== Segment start ==

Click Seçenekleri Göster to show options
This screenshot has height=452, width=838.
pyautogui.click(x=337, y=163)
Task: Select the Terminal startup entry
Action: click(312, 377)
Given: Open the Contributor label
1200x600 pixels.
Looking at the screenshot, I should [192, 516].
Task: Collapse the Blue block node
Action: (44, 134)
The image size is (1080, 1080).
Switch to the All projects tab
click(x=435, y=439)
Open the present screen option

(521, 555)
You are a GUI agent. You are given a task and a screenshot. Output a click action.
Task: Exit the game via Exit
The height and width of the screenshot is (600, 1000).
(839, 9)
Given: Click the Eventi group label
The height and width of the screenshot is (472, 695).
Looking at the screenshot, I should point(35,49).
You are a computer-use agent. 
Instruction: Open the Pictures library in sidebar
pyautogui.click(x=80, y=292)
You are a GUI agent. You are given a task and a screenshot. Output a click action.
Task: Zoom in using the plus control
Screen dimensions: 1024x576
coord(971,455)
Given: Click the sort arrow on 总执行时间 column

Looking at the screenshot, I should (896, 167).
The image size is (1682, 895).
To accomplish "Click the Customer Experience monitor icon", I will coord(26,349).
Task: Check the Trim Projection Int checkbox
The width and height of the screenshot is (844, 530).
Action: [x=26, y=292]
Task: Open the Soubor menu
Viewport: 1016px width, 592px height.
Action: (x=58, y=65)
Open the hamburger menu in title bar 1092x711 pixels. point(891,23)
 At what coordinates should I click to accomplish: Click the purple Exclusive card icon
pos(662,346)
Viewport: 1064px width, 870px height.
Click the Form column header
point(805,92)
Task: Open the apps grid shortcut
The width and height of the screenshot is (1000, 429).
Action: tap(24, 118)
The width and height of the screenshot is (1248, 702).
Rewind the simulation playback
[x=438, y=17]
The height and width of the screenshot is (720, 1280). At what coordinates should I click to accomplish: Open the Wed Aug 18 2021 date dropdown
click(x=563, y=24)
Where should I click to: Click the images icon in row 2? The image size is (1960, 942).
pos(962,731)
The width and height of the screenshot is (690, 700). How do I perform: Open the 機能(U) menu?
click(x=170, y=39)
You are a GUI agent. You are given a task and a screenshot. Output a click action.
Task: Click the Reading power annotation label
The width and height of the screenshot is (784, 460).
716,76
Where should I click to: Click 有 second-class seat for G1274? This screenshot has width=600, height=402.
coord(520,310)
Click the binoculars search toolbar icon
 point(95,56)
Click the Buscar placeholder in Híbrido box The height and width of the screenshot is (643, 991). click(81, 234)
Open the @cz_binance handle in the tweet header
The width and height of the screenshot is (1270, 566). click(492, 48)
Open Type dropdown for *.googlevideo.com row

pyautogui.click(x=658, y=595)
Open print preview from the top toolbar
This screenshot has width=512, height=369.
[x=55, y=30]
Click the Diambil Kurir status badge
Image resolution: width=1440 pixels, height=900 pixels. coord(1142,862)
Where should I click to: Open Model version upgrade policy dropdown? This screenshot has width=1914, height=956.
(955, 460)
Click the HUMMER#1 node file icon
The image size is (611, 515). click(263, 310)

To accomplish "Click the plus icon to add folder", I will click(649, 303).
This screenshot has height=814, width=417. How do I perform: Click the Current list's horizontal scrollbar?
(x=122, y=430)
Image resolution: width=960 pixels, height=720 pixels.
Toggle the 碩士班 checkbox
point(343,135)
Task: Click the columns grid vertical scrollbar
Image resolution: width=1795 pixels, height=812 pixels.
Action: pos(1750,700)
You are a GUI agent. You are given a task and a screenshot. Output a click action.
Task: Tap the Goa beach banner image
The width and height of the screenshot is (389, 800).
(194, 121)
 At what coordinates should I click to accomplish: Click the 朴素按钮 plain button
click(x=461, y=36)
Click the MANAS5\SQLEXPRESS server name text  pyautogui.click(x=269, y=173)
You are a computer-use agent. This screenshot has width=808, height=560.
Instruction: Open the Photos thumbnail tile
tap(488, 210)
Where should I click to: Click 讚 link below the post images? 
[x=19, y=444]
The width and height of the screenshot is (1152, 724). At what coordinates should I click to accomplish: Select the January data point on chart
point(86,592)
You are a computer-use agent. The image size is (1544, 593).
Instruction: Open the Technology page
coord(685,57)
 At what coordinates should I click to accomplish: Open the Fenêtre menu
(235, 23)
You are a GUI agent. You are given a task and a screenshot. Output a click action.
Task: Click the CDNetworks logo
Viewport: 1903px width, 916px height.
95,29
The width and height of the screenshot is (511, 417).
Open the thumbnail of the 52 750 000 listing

== Segment end ==

* **PROBLEM DETAILS**
Transcribe all of the lines in the records precisely.

* **TASK ANSWER**
Click Seçenekleri Göster to show options
This screenshot has height=452, width=838.
pyautogui.click(x=337, y=163)
Task: Select the Terminal startup entry
Action: click(312, 377)
Given: Open the Contributor label
1200x600 pixels.
Looking at the screenshot, I should [192, 516].
Task: Collapse the Blue block node
Action: (44, 134)
The image size is (1080, 1080).
Switch to the All projects tab
click(x=435, y=439)
Open the present screen option

(521, 555)
You are a GUI agent. You are given a task and a screenshot. Output a click action.
Task: Exit the game via Exit
The height and width of the screenshot is (600, 1000).
(839, 9)
Given: Click the Eventi group label
The height and width of the screenshot is (472, 695).
Looking at the screenshot, I should point(35,49).
You are a computer-use agent. 
Instruction: Open the Pictures library in sidebar
pyautogui.click(x=80, y=292)
You are a GUI agent. You are given a task and a screenshot. Output a click action.
Task: Zoom in using the plus control
Screen dimensions: 1024x576
coord(971,455)
Given: Click the sort arrow on 总执行时间 column

Looking at the screenshot, I should (896, 167).
The image size is (1682, 895).
To accomplish "Click the Customer Experience monitor icon", I will coord(26,349).
Task: Check the Trim Projection Int checkbox
The width and height of the screenshot is (844, 530).
Action: [x=26, y=292]
Task: Open the Soubor menu
Viewport: 1016px width, 592px height.
Action: (x=58, y=65)
Open the hamburger menu in title bar 1092x711 pixels. point(891,23)
 At what coordinates should I click to accomplish: Click the purple Exclusive card icon
pos(662,346)
Viewport: 1064px width, 870px height.
Click the Form column header
point(805,92)
Task: Open the apps grid shortcut
The width and height of the screenshot is (1000, 429).
Action: tap(24, 118)
The width and height of the screenshot is (1248, 702).
Rewind the simulation playback
[x=438, y=17]
The height and width of the screenshot is (720, 1280). At what coordinates should I click to accomplish: Open the Wed Aug 18 2021 date dropdown
click(x=563, y=24)
Where should I click to: Click the images icon in row 2? The image size is (1960, 942).
pos(962,731)
The width and height of the screenshot is (690, 700). How do I perform: Open the 機能(U) menu?
click(x=170, y=39)
You are a GUI agent. You are given a task and a screenshot. Output a click action.
Task: Click the Reading power annotation label
The width and height of the screenshot is (784, 460).
716,76
Where should I click to: Click 有 second-class seat for G1274? This screenshot has width=600, height=402.
coord(520,310)
Click the binoculars search toolbar icon
 point(95,56)
Click the Buscar placeholder in Híbrido box The height and width of the screenshot is (643, 991). click(81, 234)
Open the @cz_binance handle in the tweet header
The width and height of the screenshot is (1270, 566). click(492, 48)
Open Type dropdown for *.googlevideo.com row

pyautogui.click(x=658, y=595)
Open print preview from the top toolbar
This screenshot has width=512, height=369.
[x=55, y=30]
Click the Diambil Kurir status badge
Image resolution: width=1440 pixels, height=900 pixels. coord(1142,862)
Where should I click to: Open Model version upgrade policy dropdown? This screenshot has width=1914, height=956.
(955, 460)
Click the HUMMER#1 node file icon
The image size is (611, 515). click(263, 310)

To accomplish "Click the plus icon to add folder", I will click(649, 303).
This screenshot has height=814, width=417. How do I perform: Click the Current list's horizontal scrollbar?
(x=122, y=430)
Image resolution: width=960 pixels, height=720 pixels.
Toggle the 碩士班 checkbox
point(343,135)
Task: Click the columns grid vertical scrollbar
Image resolution: width=1795 pixels, height=812 pixels.
Action: pos(1750,700)
You are a GUI agent. You are given a task and a screenshot. Output a click action.
Task: Tap the Goa beach banner image
The width and height of the screenshot is (389, 800).
(194, 121)
 At what coordinates should I click to accomplish: Click the 朴素按钮 plain button
click(x=461, y=36)
Click the MANAS5\SQLEXPRESS server name text  pyautogui.click(x=269, y=173)
You are a computer-use agent. This screenshot has width=808, height=560.
Instruction: Open the Photos thumbnail tile
tap(488, 210)
Where should I click to: Click 讚 link below the post images? 
[x=19, y=444]
The width and height of the screenshot is (1152, 724). At what coordinates should I click to accomplish: Select the January data point on chart
point(86,592)
You are a computer-use agent. The image size is (1544, 593).
Instruction: Open the Technology page
coord(685,57)
 At what coordinates should I click to accomplish: Open the Fenêtre menu
(235, 23)
You are a GUI agent. You are given a task and a screenshot. Output a click action.
Task: Click the CDNetworks logo
Viewport: 1903px width, 916px height.
95,29
The width and height of the screenshot is (511, 417).
Open the thumbnail of the 52 750 000 listing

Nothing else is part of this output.